Ken Wilson, Co-Pastor of Blue Ocean Faith in Ann Arbor, says it is time progressive Evangelicals and mainline Protestant churches to come together and learn from each other. But first, they will have to overcome some stereotypes.
To be an Evangelical is to have at least a dash of contempt for the Mainline traditions (Episcopal, PCUSA, United Church of Christ, United Methodist, and company). My Mainline friends tell me the reverse is also true. (My wife’s favorite Mainliner joke about Evangelicals: Why doesn’t God answer our prayers for world hunger?
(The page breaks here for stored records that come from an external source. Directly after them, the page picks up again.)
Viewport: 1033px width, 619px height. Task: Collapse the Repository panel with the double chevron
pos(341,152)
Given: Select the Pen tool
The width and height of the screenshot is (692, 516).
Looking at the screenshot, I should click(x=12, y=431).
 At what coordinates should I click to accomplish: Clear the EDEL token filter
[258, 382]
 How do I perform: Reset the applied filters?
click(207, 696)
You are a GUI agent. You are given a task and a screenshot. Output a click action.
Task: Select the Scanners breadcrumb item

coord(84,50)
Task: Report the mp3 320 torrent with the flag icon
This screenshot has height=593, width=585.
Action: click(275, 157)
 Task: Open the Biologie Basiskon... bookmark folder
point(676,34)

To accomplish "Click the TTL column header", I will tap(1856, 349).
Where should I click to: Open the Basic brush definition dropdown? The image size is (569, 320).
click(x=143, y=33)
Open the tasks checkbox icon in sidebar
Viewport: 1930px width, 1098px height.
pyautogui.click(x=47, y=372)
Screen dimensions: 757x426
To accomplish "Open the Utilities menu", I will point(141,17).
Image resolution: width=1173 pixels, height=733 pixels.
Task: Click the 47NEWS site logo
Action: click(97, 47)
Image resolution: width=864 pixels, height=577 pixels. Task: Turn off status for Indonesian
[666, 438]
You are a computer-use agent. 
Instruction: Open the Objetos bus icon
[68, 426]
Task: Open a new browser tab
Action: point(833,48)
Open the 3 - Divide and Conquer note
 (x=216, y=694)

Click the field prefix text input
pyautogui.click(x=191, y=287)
Because he’s too busy finding parking places for Evangelicals.) Evangelicals and Mainliners are the siblings who must put a line of painter’s tape down the middle of the bedroom if they have to share one at all.
Is it too much to ask that the progressive part of Progressive Evangelical leave that Evangelical marker behind?
This is a ripe moment for Mainliners and Evangelicals to stop the mutual stereotyping. Many Evangelicals are newly humbled by the widespread view–created by the Evangelical-Fundamentalist-Roman Catholic alliance called the “Religious Right” –that Christians are judgmental meanies. Mainliners are chastened by their shrinking numbers and diminished cultural voice–for being too nice to bother quoting in the culture war play-by-plays. This might produce enough humility to promote mutual learning from each other.
The humility to move past identity-defining stereotypes requires a jolt: in my case, a late- in-life marriage to an Episcopal priest. Someone I admire and really like. But I had already been softened up by befriending some Mainline clergy who didn’t fit my clannish evangelical stereotypes.